* Screenshot grounding data:

═══

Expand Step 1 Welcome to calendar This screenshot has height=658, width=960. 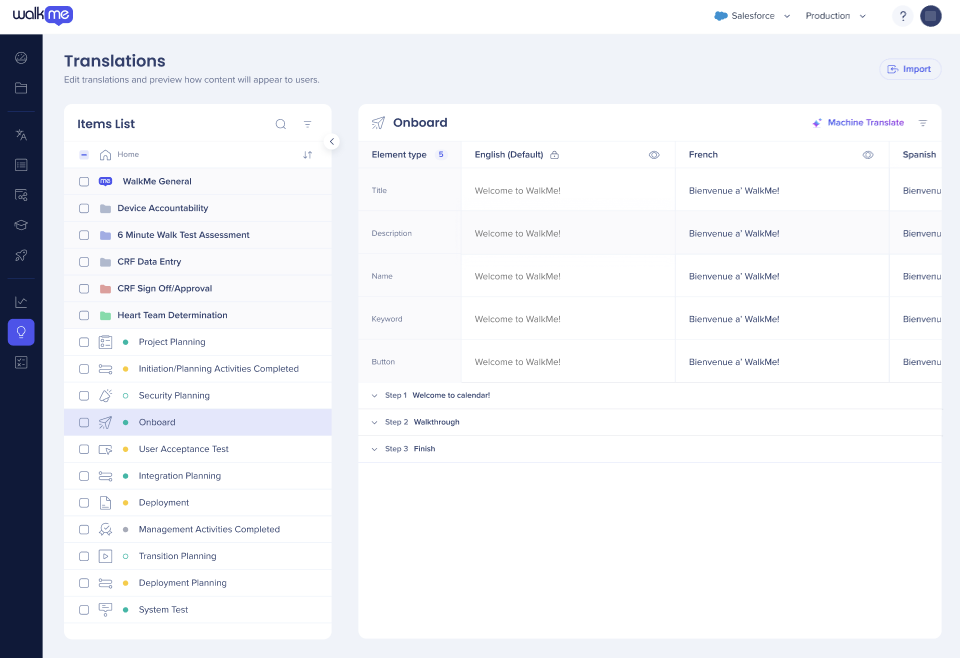point(375,396)
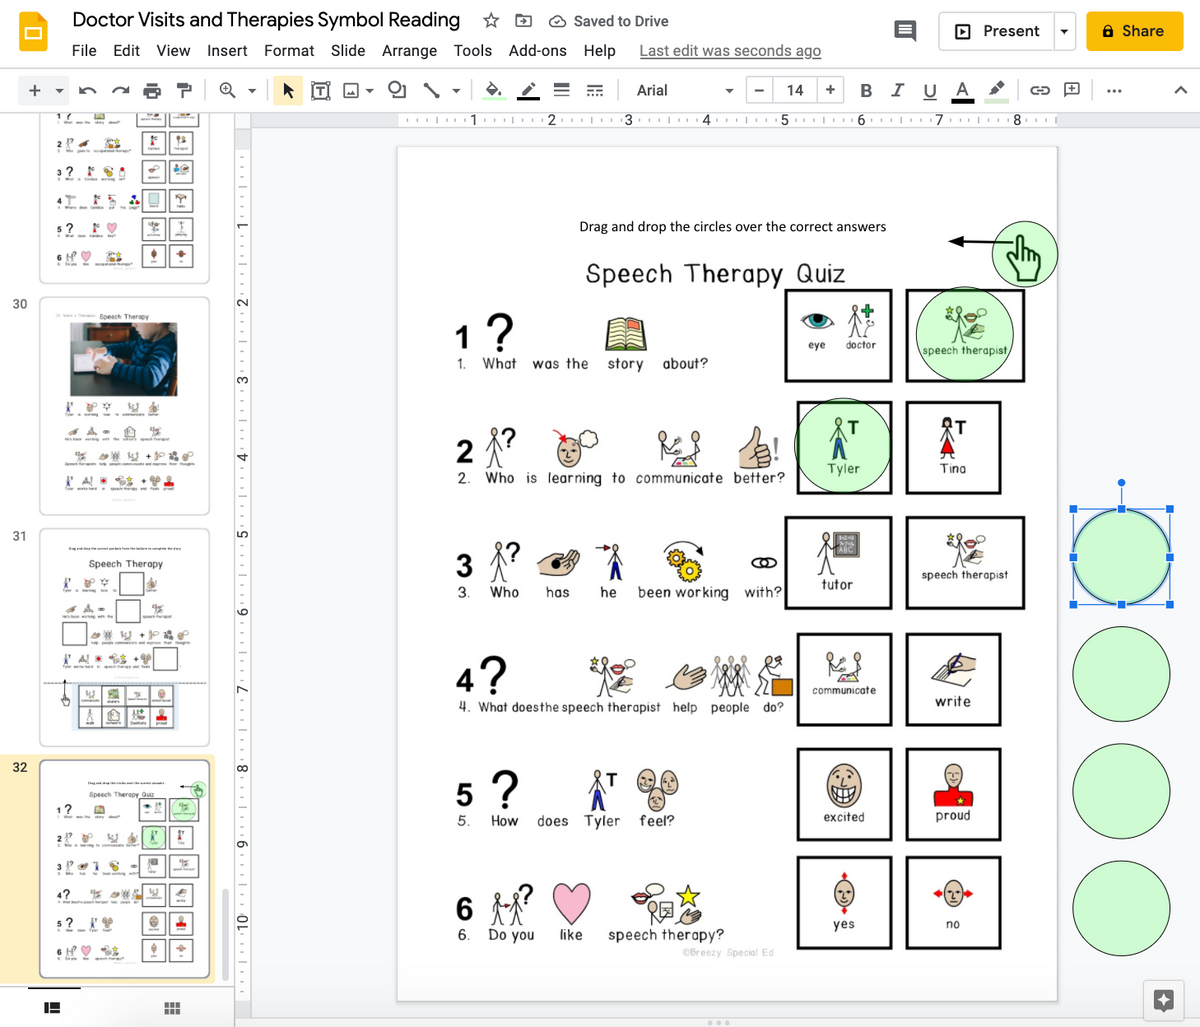Image resolution: width=1200 pixels, height=1027 pixels.
Task: Open the Arrange menu
Action: pos(409,51)
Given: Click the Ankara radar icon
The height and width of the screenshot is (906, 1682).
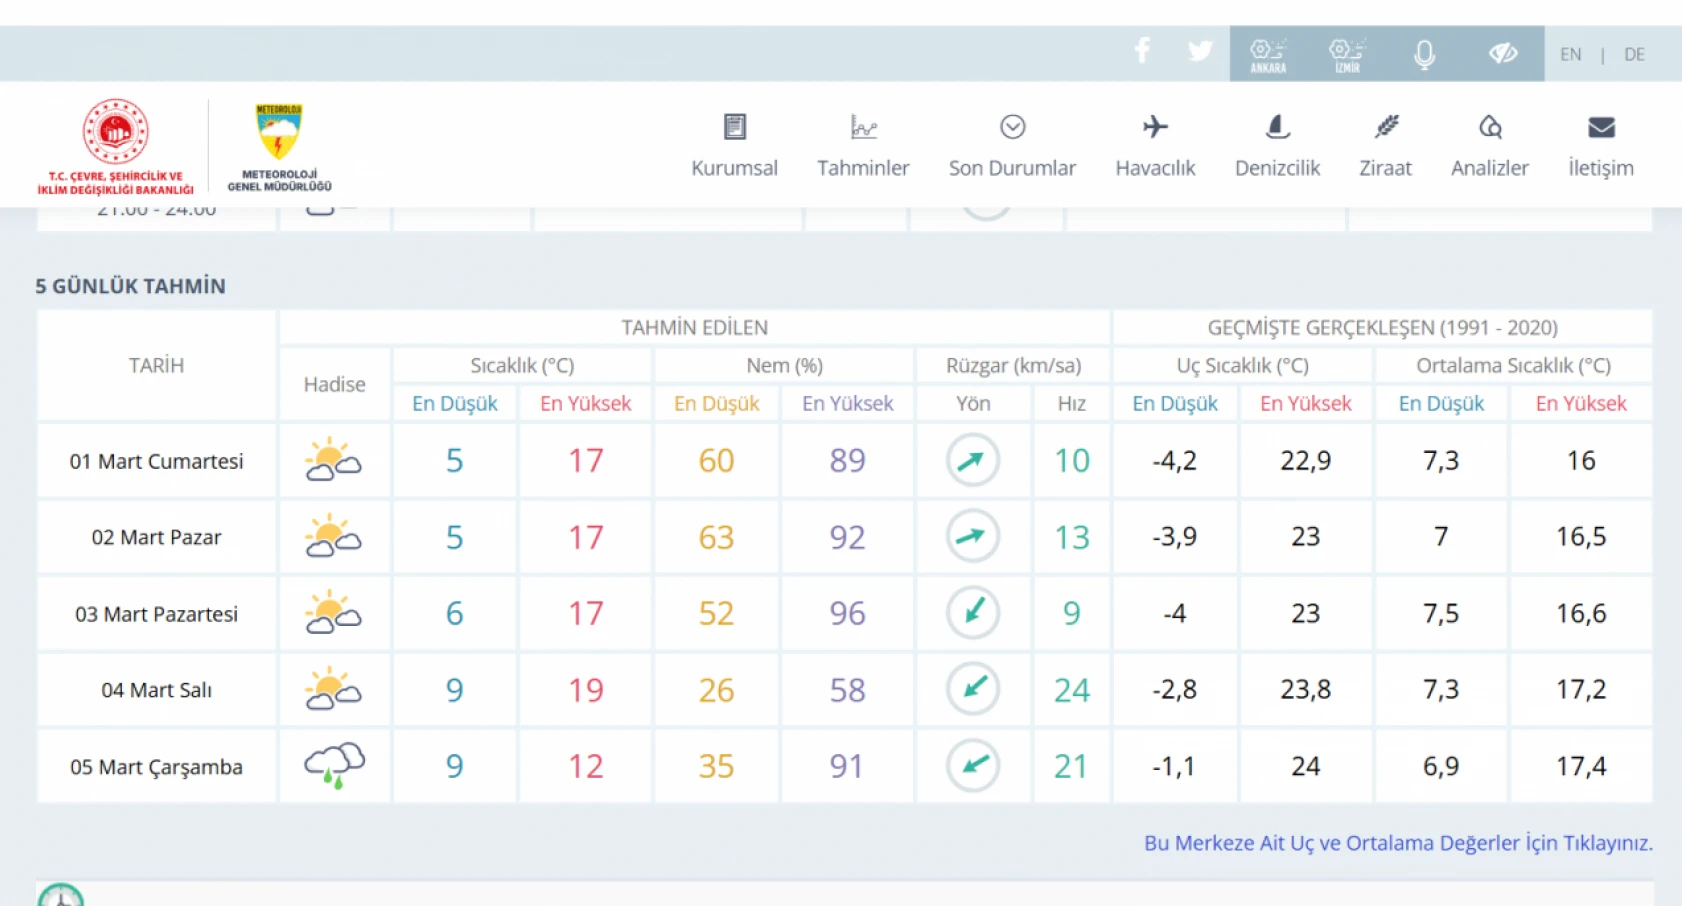Looking at the screenshot, I should click(1268, 54).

═══

* EXERCISE:
Begin at the line containing "The height and" and stop at the final line of the data. Retype those lines exactly, without the pictures.

* PROBLEM SOLUTION:
The height and width of the screenshot is (906, 1682).
Looking at the screenshot, I should click(1268, 54).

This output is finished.